Athens-based Consolidated Contractors International Company (CCC) says that its plan to build a fuel oil pipeline on a build-own-operate (BOO) basis is still on track, despite recent local press reports that the government was considering cancelling the project. CCC says that progress had been stalled by recent political uncertainty, but that negotiations will recommence soon.
The pipeline is to be built by the Indus Pipeline Company (IPC), which comprises CCC, Pakistan State Oil (PSO) and two Japanese companies – Kanematsu Corporation and Nittetosu Shoji Company. IPC signed an implementation agreement with the government in September under which IPC will build a pipeline from Port Qasim to Jamshoro at an estimated cost of $125 million. The pipeline will have a capacity of 3 million-4 million tonnes a year of fuel oil. It will mainly serve the Jamshoro power plant, currently supplied with oil by road and rail.
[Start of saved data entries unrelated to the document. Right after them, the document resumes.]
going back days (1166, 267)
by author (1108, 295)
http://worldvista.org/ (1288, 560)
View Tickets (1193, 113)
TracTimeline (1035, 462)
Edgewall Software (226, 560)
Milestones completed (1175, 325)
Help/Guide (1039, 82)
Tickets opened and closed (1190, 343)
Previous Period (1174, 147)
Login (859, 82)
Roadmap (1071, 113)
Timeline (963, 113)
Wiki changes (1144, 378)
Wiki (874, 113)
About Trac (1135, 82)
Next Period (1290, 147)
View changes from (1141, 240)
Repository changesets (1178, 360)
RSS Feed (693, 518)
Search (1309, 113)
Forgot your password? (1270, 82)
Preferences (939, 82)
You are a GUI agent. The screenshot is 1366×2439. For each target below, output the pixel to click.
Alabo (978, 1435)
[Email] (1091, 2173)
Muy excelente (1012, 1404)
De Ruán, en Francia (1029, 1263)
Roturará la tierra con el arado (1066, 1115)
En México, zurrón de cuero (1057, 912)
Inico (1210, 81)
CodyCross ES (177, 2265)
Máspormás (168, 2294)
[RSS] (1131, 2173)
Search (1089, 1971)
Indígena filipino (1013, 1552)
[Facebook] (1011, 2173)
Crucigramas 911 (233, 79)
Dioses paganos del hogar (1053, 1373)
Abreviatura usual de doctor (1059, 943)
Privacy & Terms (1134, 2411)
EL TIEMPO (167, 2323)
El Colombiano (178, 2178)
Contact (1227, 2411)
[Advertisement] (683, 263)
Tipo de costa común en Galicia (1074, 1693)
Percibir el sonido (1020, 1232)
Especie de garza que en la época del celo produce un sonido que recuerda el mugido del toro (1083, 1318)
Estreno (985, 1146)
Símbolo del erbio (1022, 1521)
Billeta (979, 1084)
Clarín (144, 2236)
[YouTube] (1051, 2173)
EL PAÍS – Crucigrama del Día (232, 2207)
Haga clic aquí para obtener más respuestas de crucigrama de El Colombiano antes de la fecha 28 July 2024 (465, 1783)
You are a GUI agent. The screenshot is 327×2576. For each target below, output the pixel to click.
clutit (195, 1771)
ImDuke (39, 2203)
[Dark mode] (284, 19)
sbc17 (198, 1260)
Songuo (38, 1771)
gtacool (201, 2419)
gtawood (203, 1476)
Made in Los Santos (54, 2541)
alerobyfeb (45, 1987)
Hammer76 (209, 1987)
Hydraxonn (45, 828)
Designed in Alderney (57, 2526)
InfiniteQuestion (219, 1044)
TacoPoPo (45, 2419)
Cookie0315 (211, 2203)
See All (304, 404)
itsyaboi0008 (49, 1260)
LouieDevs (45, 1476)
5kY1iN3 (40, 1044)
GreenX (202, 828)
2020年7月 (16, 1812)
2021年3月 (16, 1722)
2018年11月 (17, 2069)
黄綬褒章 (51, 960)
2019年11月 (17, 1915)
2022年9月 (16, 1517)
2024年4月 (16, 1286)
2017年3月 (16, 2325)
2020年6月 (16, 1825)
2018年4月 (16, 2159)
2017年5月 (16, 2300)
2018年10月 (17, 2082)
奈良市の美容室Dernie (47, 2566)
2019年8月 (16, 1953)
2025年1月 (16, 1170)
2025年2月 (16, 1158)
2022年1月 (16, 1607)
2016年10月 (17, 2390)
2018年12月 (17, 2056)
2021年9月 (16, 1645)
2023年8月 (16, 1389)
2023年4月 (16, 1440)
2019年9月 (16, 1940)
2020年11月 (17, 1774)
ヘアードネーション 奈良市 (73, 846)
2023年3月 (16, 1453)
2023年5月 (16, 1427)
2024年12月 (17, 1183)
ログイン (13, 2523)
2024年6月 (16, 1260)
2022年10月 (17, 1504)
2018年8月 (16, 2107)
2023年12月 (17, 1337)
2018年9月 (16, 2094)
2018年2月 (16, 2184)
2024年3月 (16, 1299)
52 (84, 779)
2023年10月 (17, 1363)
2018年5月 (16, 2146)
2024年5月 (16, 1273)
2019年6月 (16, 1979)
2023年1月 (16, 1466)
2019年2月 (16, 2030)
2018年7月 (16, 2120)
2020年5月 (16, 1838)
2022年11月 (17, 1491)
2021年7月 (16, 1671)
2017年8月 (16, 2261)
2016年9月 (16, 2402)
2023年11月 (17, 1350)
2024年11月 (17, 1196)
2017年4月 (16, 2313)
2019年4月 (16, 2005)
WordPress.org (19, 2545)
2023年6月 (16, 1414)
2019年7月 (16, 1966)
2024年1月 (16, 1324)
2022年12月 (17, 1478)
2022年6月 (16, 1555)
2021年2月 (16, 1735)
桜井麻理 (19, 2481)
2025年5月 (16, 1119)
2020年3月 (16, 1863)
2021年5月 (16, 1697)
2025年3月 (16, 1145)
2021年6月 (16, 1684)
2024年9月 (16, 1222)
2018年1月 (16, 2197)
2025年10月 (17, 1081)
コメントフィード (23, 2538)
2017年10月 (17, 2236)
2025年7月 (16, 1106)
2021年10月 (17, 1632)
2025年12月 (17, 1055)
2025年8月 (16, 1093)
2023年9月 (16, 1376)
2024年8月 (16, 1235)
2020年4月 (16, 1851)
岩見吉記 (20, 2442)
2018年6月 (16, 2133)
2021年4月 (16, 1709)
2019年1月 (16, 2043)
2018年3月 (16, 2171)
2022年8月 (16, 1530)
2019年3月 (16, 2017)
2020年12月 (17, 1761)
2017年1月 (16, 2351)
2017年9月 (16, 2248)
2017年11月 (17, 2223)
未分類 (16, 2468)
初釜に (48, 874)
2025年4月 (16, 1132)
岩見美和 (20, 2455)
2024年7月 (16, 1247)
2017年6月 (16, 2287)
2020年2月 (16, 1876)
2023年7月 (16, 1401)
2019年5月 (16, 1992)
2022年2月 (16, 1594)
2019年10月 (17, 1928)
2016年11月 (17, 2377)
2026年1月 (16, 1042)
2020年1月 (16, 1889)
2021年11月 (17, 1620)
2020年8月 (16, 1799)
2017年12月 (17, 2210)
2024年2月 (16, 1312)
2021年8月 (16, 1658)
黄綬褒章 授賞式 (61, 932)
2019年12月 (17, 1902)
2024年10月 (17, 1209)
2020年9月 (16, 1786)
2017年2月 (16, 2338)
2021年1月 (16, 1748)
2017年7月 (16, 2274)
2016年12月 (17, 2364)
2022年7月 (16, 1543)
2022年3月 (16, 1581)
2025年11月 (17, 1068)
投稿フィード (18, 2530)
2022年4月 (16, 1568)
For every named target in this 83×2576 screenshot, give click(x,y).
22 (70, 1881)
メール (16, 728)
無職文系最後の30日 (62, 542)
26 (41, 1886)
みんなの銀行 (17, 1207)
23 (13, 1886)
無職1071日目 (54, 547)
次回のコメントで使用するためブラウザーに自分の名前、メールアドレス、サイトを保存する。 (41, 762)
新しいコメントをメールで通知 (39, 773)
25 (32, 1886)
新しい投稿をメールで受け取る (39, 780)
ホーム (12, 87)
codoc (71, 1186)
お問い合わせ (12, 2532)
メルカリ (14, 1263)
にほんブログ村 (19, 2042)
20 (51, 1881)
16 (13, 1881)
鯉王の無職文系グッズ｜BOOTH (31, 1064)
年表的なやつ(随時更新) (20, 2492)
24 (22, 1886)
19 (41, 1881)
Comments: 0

CCC says that it is now working on the fuel oil transportation agreement to be signed with PSO. The agreement will govern the conditions of supply and off-take of the oil transported by the pipeline. National oil company PSO will be both supplier and off-taker. It is hoped that documentation will be completed by August this year. Kanematsu and Nittetosu Shoji are arranging finance for the scheme, expected to include a debt portion of about $90 million (MEED 18:10:96).